L’ouvrage de Michael Seidman s’attache à un pan peu visité de l’histoire politique et sociale de la révolution espagnole, à Barcelone, comparée à celle du Front populaire, à Paris. Perspective originale, peu abordée et particulièrement intéressante dans le contexte social d’aujourd’hui. Il pose en effet de nombreuses questions sur l’essence même du travail, sur les revendications ouvrières au sein des révolutions, et évidemment sur les utopies.

À la même époque — les années 1930 —, ce sont deux constats sur la production industrielle, dans deux pays : l’Espagne où la puissance des idéologies révolutionnaires se développait en pleine lutte antifranquiste ; en France où l’industrialisation capitaliste était plus avancée et où le réformisme dominant serait bientôt remis en question par les préparatifs de guerre.

Dans Ouvriers contre le travail. Paris et Barcelone pendant les Fronts populaires, Michael Seidman met en lumière la dichotomie existant entre les élans libertaires, les revendications ouvrières et leur satisfaction — notamment en France pour la semaine de 40 heures —, et les prises de position d’organisations qui se réclamaient d’une représentation de la classe ouvrière.

Quel était l’engagement des ouvriers espagnols à Barcelone dans un pays en pleine guerre civile ? Quelles étaient les réactions de la classe ouvrière à Paris alors que, sous prétexte d’effort de guerre prochaine, les avancées sociales étaient revues à la baisse ? Comment expliquer le décalage existant entre les aspirations légitimes de la classe ouvrière — travailler moins et en autogestion, égalité salariale… — et les directives de production imposées tant par les dirigeants que par les syndicats ?

La question de la productivité est donc au cœur des questionnements soulevés par l’ouvrage de Michael Seidman. De même, les résistances et les types d’action ouvrière à l’égard de décisions dont ils, et elles, ne sont aucunement acteurs et actrices, soulignent la nécessité de mise en cause des paradigmes dominants dans l’historiographie de l’époque et d’aujourd’hui.

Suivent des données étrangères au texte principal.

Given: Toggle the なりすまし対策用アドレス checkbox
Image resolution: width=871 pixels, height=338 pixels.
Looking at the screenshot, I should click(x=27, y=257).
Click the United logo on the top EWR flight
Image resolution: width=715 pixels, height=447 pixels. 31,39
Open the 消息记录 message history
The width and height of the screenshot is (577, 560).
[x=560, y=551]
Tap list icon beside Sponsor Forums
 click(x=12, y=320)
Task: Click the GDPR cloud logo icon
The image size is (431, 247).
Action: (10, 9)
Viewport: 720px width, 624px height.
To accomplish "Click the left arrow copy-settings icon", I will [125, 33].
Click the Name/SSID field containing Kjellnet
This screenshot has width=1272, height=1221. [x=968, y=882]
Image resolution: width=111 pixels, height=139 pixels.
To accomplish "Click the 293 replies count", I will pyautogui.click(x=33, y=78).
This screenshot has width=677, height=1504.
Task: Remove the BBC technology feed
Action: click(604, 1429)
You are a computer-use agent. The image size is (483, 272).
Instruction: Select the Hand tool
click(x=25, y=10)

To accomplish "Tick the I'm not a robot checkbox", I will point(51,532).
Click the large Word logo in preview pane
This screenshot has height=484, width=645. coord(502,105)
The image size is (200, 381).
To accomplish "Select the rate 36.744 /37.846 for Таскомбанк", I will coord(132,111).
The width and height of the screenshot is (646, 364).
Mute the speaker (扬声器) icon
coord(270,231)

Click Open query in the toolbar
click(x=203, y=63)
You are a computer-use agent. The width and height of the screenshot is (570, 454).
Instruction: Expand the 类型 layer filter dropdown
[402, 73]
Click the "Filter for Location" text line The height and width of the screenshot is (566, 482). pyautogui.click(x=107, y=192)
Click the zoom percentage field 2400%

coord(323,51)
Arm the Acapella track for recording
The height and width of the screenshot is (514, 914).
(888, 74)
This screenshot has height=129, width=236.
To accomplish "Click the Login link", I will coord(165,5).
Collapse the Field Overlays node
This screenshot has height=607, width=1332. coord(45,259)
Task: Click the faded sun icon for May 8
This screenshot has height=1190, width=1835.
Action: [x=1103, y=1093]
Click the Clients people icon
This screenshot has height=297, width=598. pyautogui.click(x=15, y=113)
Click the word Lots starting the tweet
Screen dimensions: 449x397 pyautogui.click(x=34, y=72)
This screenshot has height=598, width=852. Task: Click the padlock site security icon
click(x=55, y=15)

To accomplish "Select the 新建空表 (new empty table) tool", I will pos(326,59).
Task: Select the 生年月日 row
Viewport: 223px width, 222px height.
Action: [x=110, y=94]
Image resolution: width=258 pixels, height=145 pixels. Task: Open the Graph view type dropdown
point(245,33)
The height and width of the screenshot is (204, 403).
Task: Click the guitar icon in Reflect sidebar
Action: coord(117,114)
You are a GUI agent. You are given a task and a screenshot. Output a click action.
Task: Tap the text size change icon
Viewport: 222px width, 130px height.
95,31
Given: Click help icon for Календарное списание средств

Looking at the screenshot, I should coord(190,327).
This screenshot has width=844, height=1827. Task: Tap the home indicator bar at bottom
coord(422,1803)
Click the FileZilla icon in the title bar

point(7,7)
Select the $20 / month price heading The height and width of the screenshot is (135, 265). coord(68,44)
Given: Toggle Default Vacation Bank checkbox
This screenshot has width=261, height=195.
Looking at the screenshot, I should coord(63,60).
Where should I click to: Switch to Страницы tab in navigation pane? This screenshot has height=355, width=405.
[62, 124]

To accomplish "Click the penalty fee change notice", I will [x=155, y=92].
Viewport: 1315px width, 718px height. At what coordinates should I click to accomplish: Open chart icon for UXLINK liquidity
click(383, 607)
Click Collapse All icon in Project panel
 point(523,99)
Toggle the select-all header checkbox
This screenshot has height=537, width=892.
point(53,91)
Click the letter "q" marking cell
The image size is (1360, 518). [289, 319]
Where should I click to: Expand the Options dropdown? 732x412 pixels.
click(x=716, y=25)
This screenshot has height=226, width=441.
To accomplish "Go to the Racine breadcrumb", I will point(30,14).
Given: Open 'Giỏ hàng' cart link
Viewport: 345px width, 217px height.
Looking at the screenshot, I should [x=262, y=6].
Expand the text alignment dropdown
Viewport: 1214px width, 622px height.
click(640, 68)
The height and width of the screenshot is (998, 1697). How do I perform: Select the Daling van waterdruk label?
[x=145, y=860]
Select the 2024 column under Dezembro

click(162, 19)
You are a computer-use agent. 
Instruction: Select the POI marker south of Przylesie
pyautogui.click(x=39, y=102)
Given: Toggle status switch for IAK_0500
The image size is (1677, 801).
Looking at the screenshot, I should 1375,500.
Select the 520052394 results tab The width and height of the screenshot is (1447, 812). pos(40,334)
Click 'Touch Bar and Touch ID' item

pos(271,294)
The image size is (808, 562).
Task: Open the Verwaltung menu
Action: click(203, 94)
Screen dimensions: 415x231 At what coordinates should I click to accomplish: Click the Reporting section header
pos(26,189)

« La résistance était aussi un phénomène conjoncturel et cyclique, mais les refus sont restés une part intrinsèque de la culture ouvrière et sont apparus à différentes périodes avec diverses divisions du travail. Pendant les Fronts populaires, les ouvriers se révoltaient contre un ensemble de disciplines, y compris celles imposées par les organisations ouvrières. Les salariés souhaitaient certainement contrôler leurs lieux de travail, mais généralement afin d’y travailler moins. On peut supposer que la façon d’éliminer la résistance n’est pas le contrôle ouvrier sur les moyens de production mais plutôt l’abolition du travail salarié lui-même. » Michael Seidman, Ouvriers contre le travail. Paris et Barcelone pendant les Fronts populaires.

Dans Ouvriers contre le travail. Paris et Barcelone pendant les Fronts populaires, Michael Seidman souligne donc la continuité de la résistance au travail, ignorée ou sous-estimée par les historiens du xxe siècle. Au moment des Fronts populaires, les ouvriers ont persévéré dans leurs pratiques de refus directs et indirects, d’absentéisme, de vol, de grève…

À Barcelone et à Paris, les luttes quotidiennes sur le lieu de travail faisaient de facto le procès du système production.

Les affrontements entre les ouvriers et les organisations ouvrières, dans les collectivités barcelonaises et les usines aéronautiques parisiennes, montrent bien la contradiction au sein des Fronts populaires, révolutionnaires ou réformistes, et leur vision pour le moins décalée du véritable enjeu révolutionnaire : travailler moins !

Flexibilisation du travail, précarisation des salarié-es, projet de modification du code du travail, je devrais dire « aménagement », c’est plus dans l’air du temps, du côté des manipulations oratoires courantes… Il y a aussi l’annonce que l’on va encore toucher les régimes de retraite malgré les belles promesses… Quel carton de la démagogie ! Et vive la crise qui permet de faire avaler des réformes inacceptables ! La « gauche » gouvernementale déroule le tapis rouge au libéralisme sans complexe et réactionnaire.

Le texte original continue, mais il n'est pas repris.